Nem te conto do 9º ano. Estamos no final de agosto e ainda não consegui fazer um bom trabalho. Já tentei de tudo que você possa imaginar, mas a maioria dos alunos segue com pouco ou nenhum interesse pelos estudos. A apatia na qual eles se encontram tem vários motivos. Um deles é a educação bancária, que enxerga os estudantes como meros depositários de conteúdos distanciados da realidade vivida. Quase sempre o ato de aprender se resume em fazer cópias, decorar fatos e fórmulas.

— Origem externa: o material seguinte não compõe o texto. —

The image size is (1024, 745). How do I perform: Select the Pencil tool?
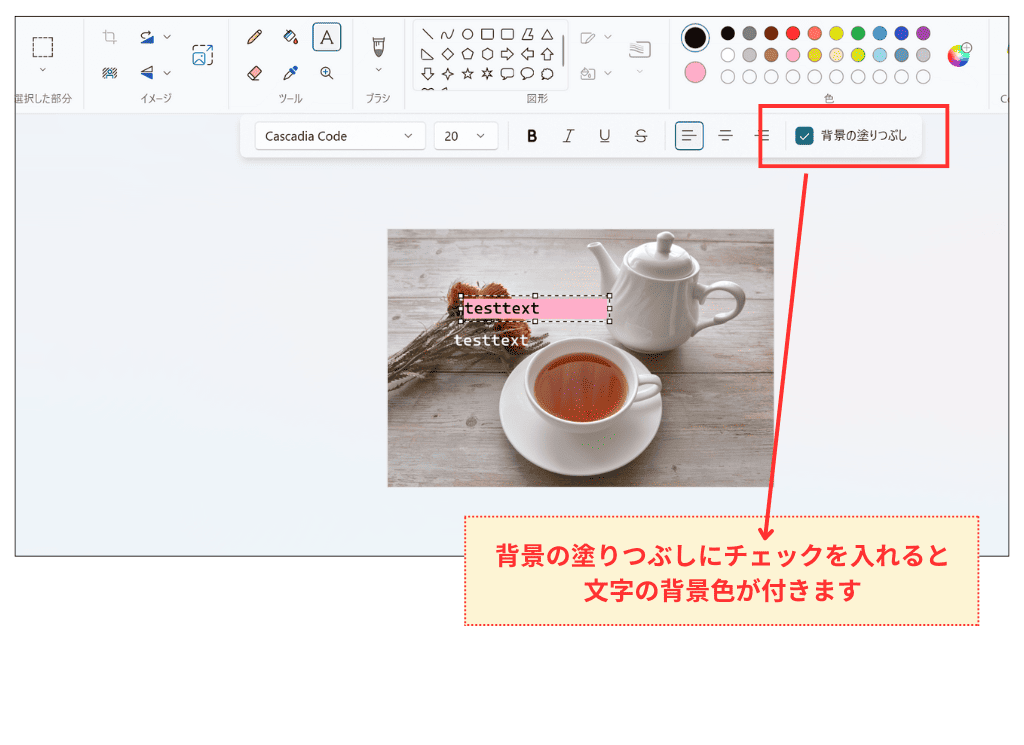pos(253,37)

Com o passar dos anos, a escola perde completamente o sentido. Reverter esse quadro é uma tarefa bem difícil.
As coisas não estão como eu gostaria, porém, aprendi com a Bell Hooks, uma educadora afro-americana, que apenas a força de vontade de nós professores não é suficiente para “fazer da sala de aula uma comunidade de aprendizado entusiasmada”. Saber disso me deixa muito aliviada.
Faz alguns meses que não sonho com você. Na última vez em que estivemos juntas, você disse que não é tão simples vir me visitar. Imagino que deve haver alguém aí que possa interceder por mim. Diga que sinto a sua falta. Quero te ver, ouvir a sua voz. Quero sentir a sua presença viva e intensa.
Preciso ir agora. Tenho uma pilha de exercícios para corrigir. Lembre-se: nunca me esqueço de você. Não há um só dia que eu deixe de pensar em tudo que vivemos ao longo dos 32 anos que você pode estar comigo, conosco.
Até um dia.
Um abraço da sua irmã.
Luana
Por Luana Tolentino – Mestra em Educação pela UFOP. Há 10 anos é professora de História em escolas públicas da periferia de Belo Horizonte e da região metropolitana da cidade. Suas práticas pedagógicas partem do princípio de que é preciso construir uma educação antirracista, feminista e inclusiva, comprometida com o respeito, com a justiça e com a igualdade.